— Exercise goal —
When a line of the records contains "Toggle", copy it.

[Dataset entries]
▽
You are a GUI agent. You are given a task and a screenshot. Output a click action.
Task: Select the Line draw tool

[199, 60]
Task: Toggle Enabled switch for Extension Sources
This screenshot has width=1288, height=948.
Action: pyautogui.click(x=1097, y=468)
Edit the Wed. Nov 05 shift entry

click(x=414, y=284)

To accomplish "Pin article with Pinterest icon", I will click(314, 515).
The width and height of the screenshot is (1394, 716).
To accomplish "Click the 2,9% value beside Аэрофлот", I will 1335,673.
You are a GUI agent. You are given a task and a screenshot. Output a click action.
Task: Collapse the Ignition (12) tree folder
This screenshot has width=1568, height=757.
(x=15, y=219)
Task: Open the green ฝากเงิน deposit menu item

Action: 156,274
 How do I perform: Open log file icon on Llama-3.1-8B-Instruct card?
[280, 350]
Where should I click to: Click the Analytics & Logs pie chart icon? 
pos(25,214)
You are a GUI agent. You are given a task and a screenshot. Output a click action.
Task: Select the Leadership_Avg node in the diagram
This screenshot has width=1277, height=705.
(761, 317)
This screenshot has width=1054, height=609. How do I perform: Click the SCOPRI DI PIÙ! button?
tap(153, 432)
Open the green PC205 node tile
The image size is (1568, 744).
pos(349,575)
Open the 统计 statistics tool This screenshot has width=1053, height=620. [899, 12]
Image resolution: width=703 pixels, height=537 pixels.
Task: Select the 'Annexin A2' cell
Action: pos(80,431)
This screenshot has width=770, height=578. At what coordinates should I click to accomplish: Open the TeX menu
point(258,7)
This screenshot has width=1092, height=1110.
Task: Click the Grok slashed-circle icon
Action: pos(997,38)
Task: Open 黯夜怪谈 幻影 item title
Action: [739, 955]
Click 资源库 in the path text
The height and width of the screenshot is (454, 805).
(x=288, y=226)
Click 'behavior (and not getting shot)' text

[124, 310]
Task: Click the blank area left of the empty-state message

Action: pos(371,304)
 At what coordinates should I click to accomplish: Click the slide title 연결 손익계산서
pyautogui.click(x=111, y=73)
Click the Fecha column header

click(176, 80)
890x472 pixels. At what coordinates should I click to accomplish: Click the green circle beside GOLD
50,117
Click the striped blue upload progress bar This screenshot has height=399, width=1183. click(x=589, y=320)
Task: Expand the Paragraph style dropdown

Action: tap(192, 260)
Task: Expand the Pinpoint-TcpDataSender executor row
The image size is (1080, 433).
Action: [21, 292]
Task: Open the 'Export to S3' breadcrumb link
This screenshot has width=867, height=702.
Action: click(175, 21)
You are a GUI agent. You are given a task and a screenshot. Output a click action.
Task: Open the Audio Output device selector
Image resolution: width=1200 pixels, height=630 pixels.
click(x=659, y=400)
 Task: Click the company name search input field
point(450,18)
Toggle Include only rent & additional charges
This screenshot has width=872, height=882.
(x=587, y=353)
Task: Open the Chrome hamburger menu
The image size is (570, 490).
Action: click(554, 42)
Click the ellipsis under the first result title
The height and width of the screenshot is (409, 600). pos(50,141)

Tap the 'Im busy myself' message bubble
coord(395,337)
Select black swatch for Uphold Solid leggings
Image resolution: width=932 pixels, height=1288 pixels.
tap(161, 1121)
△
— The answer —
Task: Toggle Enabled switch for Extension Sources
Toggle Include only rent & additional charges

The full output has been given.